从表3可以看出：甲醛滴定法有害试剂用量最大，乙酰丙酮法用到两种有毒有害试剂且沸水浴会促进挥发，故两种方法试剂危害都较大；纳氏试剂比色法有害试剂用量少，而且反应温度低(室温)，氯化汞溶液微量挥发，危害最小。

表3 有毒有害试剂种类、用量及挥发性

1.5 小结

对比检测准确率、耗时、反应条件、有毒有害试剂用量及危害，可得出结论：纳氏试剂比色法批量检测耗时少，对反应条件(温度、pH、反应时间)要求不高，试剂用量少且危小，通过补偿校正减小色度与浊度的影响准确度也有了很大提高，是生产过程检测最合适的方法。

2 纳氏试剂比色法方法的改进

2.1 试剂的配置与贮存

2.1.1 纳氏试剂的配置与贮存

国标[2]中纳氏试剂有两种配制方法：HgCl2-KI-KOH和HgI2-KI-NaOH，徐立生等对两种方法进行了多方面的对比[3]得出结论：两种方法均能满足检测需要，方法一虽然配置较为麻烦，但试剂汞含量低，在灵敏度、准确度、空白值、检出限等方面均优于方法二，因此从“清洁分析，节能减排”的理念出发，配置纳氏试剂首选方法为HgCl2法，而HgI2法纳氏试剂可用于应急检测。

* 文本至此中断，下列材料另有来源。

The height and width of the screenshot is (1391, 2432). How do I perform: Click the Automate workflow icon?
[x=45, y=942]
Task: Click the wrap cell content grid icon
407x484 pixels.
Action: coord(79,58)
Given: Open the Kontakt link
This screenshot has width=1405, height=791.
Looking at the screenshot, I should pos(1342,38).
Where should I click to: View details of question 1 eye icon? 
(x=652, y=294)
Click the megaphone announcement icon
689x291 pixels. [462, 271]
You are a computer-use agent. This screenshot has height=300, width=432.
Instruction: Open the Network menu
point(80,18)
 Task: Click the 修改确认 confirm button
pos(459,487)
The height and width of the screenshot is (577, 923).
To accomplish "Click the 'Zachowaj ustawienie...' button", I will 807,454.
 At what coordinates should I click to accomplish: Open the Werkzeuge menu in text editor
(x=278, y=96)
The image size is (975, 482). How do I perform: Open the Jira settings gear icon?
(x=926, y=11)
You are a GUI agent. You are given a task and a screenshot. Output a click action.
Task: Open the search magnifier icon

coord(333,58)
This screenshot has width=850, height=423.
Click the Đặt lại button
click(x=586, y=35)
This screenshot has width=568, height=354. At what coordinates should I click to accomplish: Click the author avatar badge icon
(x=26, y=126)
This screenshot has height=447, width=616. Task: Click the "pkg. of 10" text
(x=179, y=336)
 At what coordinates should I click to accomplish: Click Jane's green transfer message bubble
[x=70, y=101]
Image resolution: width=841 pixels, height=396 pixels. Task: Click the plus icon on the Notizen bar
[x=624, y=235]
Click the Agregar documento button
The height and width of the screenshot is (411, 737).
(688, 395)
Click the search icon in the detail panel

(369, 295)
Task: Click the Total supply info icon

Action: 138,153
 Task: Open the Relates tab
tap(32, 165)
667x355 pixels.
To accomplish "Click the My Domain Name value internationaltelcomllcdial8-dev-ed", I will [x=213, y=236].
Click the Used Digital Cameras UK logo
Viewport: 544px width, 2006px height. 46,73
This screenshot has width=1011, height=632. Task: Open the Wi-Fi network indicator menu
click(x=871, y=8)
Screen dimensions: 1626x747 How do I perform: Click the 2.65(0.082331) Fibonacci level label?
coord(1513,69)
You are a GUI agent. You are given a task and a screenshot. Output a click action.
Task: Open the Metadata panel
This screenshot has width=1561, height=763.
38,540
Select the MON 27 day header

通过计算及参阅成春芳等对纳氏试剂配制方法的探讨[4]发现：方法一氯化汞和碘化钾的加入比例应由HJ535-2009方法中为2.5∶5减少2.1∶5，搅拌溶解后，改为滴加饱和二氯化汞溶液继续搅拌，至出现微量朱红色沉淀不再溶解时，停止滴加饱和二氯化汞溶液。

纳氏试剂配置过程反应如下:

(1)HgCl2+2KI=HgI2↓(红色)+2KCl

(2)HgI2+2KI=K2[HgI4](溶解)

(3)2[HgI4]2-=2[HgI3]-+2I-

(4)2I-+ HgCl2(过量)=HgI2↓(红色)+2Cl-

显色基团为[HgI4]2-，它的生成与I-浓度密切相关，开始时，Hg2+与I-按反应(1)式生成红色沉淀HgI2，迅速与过量I-按反应(2)式生成[HgI4]2-，淡黄色显色基团；当红色沉淀不再溶解时，表明I-不再过量，应立即停止加入HgCl2，此时可获得最大量的显色基团。若继续加入HgCl2，反应(3)式和(4)式就会显著进行，促使显色基团不断分解，同时产生大量HgI2红色沉淀，从而引起纳氏试剂灵敏度的降低。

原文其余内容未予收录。